Source text |
▽
Have a look at the interface to the Altavista
search engine.
(Have a look at a query in the browser's URL entry box)
Front End to Named Parameter List Scripts
Here's some of the HTML...
<FORM ACTION="/cgi-bin/order_toys" METHOD=POST
>
<P>Secret Agent Name:
< INPUT TYPE="text" NAME="name">
...
<INPUT TYPE="submit" VALUE="Transmit Order
to HQ">
< INPUT TYPE="reset" VALUE="Eat Order">
< /FORM>
- The form is marked by <FORM> tags...
- The ACTION attribute tells the browser where to send the submitted parameters.
- The METHOD attribute specifies the means by which the browser submits information
to the script. This can be one of two request methods implemented in HTTP
(see Stein p47 for further details):
- The GET command
tells the server to return an entire document to the browser. This is
the command most commonly used when retrieving data from the web. A
script
call using GET is made by appending the query string to the script's
URL.
In some cases, the URL may be truncated to 255 characters - do not use
the GET method if you have a lot of parameters to pass or some of
the information may not get through to the script.
- The POST command
tells the server to treat a document as an executable and pass it some
information. Using this method the parameters are transmitted between
server and client along a communications channel opened especially.
△
Problems to work on |
1. Decide whether each statement agrees with the notes on HTML forms, answering yes or no and quoting the deciding words of the notes: (a) A script call using GET appends the query string to the script's URL. (b) The ACTION attribute specifies the means by which the browser submits information. (c) With POST, the parameters travel along a communications channel opened especially.
2. Rewrite the stretch of the notes on HTML forms from "- The METHOD" through "through to the script.", changing "truncated" to "shortened".
3. According to the notes on HTML forms, to what length may the URL be truncated in some cases?
The data on this page have no connection to the notes on HTML forms.

Listed records |
▽
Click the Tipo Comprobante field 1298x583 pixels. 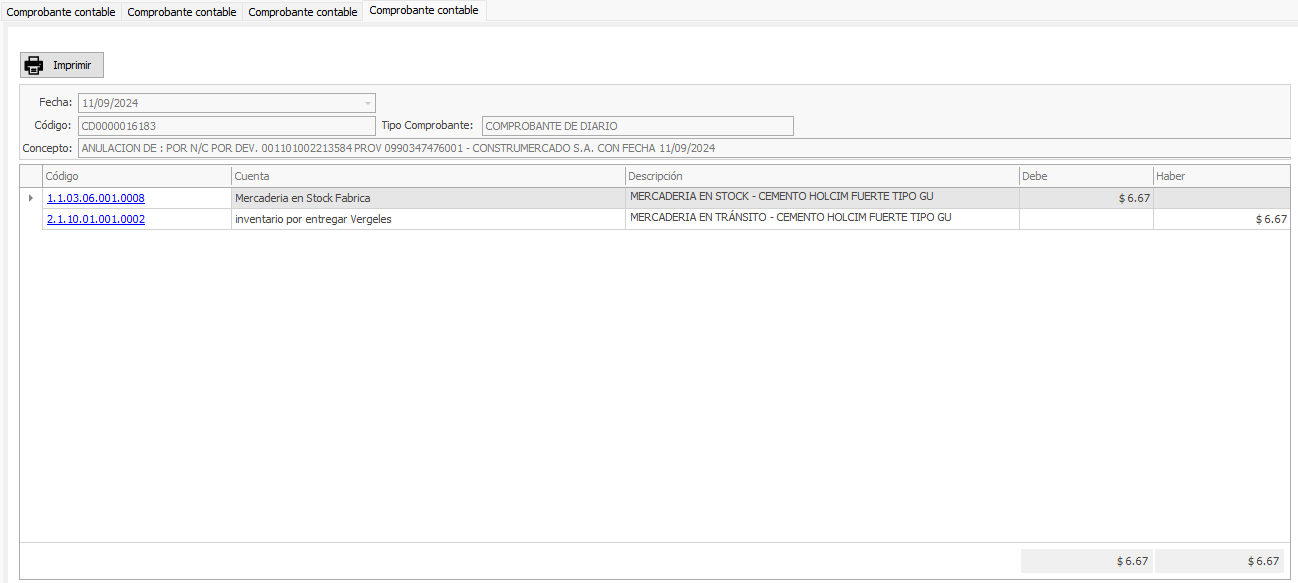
△
▽
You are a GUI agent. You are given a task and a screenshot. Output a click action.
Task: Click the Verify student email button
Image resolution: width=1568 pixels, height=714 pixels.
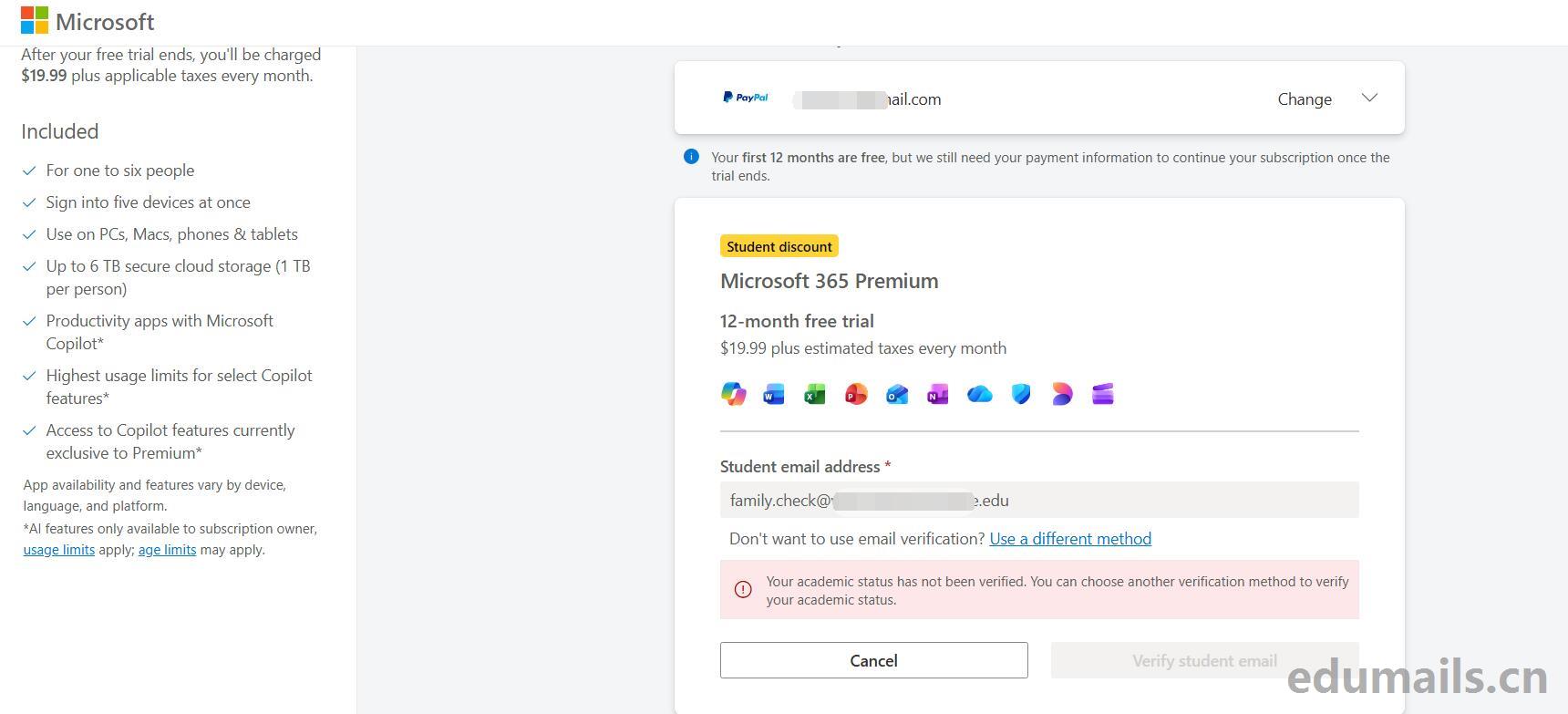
△
▽
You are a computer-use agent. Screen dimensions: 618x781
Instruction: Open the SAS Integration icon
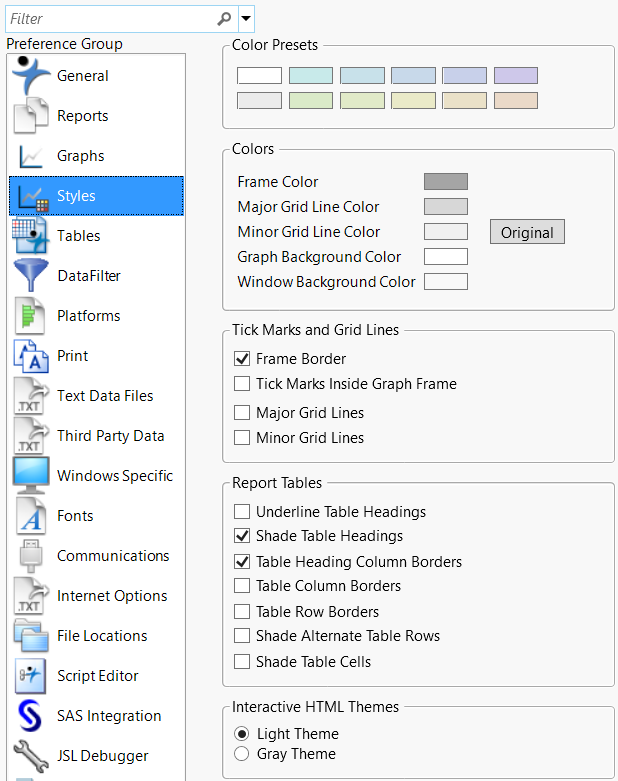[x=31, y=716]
△
Problem solutions |
1.
(a) Yes: "made by appending the query string to the script's URL"
(b) No: "The ACTION attribute tells the browser where to send the submitted parameters."
(c) Yes: "transmitted between server and client along a communications channel opened especially"

2.
- The METHOD attribute specifies the means by which the browser submits information
to the script. This can be one of two request methods implemented in HTTP
(see Stein p47 for further details):
- The GET command
tells the server to return an entire document to the browser. This is
the command most commonly used when retrieving data from the web. A
script
call using GET is made by appending the query string to the script's
URL.
In some cases, the URL may be shortened to 255 characters - do not use
the GET method if you have a lot of parameters to pass or some of
the information may not get through to the script.

3. 255 characters.